» **Travail à faire**:
[1] Relevez toutes les villes où l'organisation décrite dans l'entretien sur le surendettement possède des bureaux.
[2] Prolongez l'entretien sur le surendettement à partir de sa dernière phrase.

**** Texte fourni

Entretien avec David Šmejkal, conseiller en surendettement
David Šmejkal est le fondateur d’un bureau de consultation consacré à l’aide et au conseil de personnes surendettées. Cette organisation s’appelle Poradna při finanční tísni. Ils sont des milliers chaque année à utiliser ses services pour tenter de sortir de la spirale de l’endettement. Nous avons d’abord demandé à David Šmejkal de nous présenter son organisation :
L’organisation de David Šmejkal en est seulement à sa troisième année d’activité. Trois ans au cours desquels la situation économique a pourtant fondamentalement changé. La crise est passée par là et le nombre de personnes en demande de conseils augmente rapidement.
« Lors de notre première année d’existence, en 2008, nous avons eu 4100 clients. L’année suivante, en 2009, nous avons 11300 clients, et nous nous attendons à un nombre assez similaire pour cette année 2010. Donc on peut dire qu’en trois ans le nombre de nos clients a presque triplé. C’est à cause de la crise économique avant tout et puis désormais les gens ont davantage de possibilités de se faire conseiller par une organisation qui travaille à titre gratuit. Avant cela n’existait pas à l’échelle nationale. »En trois ans, David Šmejkal a pu dresser une sorte de profil type du Tchèque surendetté, qui vient demander de l’aide pour tenter de s’en sortir.
« Notre client type est instruit, il a un revenu net compris entre 10 000 et 20 000 couronnes, donc entre 400 et 800 euros net. Il a donc un revenu en dessous de la moyenne et un niveau d’éducation faible. Agé d’environ une trentaine d’années, et en moyenne avec des dettes s’élevant en tout entre 300 000 et 600 000 couronnes. »
Les banques tchèques se sont vues reprochées ces dernières années de prêter trop facilement à tout le monde et à des taux assez élevé. Mais selon David Šmejkal, ce sont moins les dettes contractées auprès des banques qu’auprès du secteur non bancaire qui sont problématiques :
« Les problèmes les plus fréquents, nous les observons chez nos clients qui ont des dettes auprès de sociétés non bancaires qui n’ont pas de licence. Il y a maintenant un changement dans la législation et à partir de l’année prochaine, même ces sociétés seront obligées de s’enregistrer. Mais on ne s’attend pas que ces changements dans la loi sur les prêts à la consommation produisent beaucoup d’effets. »
Une fois plongé dans le gouffre financier et submergé par les remboursements et les intérêts, comment faire pour s’en sortir ? David Šmejkal concède prêcher pour sa paroisse, mais selon lui il n’y a pas 36 solutions, il faut de l’aide et de préférence de l’aide gratuite :
« Pour que le client puisse s’en sortir, il est d’abord important qu’il ne fasse pas de nouveau prêt, qu’il trouve de l’aide auprès d’amis ou encore mieux une aide professionnelle comme notre organisation, qui contrairement aux conseillers financiers ou aux avocats ne demande pas de contrepartie financière. Les services que nous proposons ou que proposent des organisations équivalentes sont le meilleur choix pour sortir du surendettement. »L’organisation d’aide aux ménages surendettés de David Šmejkal a pour l’instant des bureaux dans trois villes de République tchèque : Prague, Ostrava et Usti nad Labem. Les personnes intéressées par leurs conseils peuvent aussi obtenir des renseignements par téléphone et par internet. Ce sont des fonds privés qui financent l’organisation, comme le souligne David Šmejkal.

********
**** Lignes

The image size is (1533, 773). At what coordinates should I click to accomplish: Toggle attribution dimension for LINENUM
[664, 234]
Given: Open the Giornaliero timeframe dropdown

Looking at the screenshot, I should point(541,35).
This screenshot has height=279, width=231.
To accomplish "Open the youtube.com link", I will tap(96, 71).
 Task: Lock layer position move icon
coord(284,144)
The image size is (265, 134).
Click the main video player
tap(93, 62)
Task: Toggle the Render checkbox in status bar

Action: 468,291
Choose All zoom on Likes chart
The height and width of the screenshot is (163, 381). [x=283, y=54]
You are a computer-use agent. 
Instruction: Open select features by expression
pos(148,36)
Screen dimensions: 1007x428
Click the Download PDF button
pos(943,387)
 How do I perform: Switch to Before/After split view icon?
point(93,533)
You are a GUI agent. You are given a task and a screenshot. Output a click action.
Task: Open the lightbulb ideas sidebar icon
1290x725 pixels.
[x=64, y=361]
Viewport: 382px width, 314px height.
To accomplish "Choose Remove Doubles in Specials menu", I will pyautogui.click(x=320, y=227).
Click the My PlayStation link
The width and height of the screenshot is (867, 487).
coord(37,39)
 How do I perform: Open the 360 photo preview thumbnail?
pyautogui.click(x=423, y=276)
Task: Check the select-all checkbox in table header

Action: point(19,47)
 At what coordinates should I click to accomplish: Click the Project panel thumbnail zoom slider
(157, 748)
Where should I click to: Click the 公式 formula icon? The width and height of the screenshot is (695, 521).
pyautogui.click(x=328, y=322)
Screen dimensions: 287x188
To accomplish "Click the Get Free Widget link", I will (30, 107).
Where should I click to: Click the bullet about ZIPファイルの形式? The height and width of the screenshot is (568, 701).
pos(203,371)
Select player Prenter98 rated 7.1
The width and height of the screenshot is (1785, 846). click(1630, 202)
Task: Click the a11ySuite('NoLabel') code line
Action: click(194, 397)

********

» **Réponses**:
[1] Prague, Ostrava, Usti nad Labem

[2]
« Nous sommes un cas assez unique dans les pays de l’Union européenne car nous sommes financés par des sponsors privés comme les banques et les caisses d’épargne logement dans le cadre de leur politique de responsabilité sociale. Notre activité est surveillée par le conseil de surveillance de l’Université économique de Prague et par l’association tchèque des consommateurs. »David Šmejkal participe à des séminaires européens sur les solutions face au problème du surendettement. Il était récemment à Bruxelles pour participer à une conférence organisée dans le cadre de l'année européenne de lutte contre la pauvreté et l'exclusion sociale et il a pu comparer les situations dans les différents Etats-membres et d’après son expérience ce n’est pas en République tchèque que la situation est la plus catastrophique.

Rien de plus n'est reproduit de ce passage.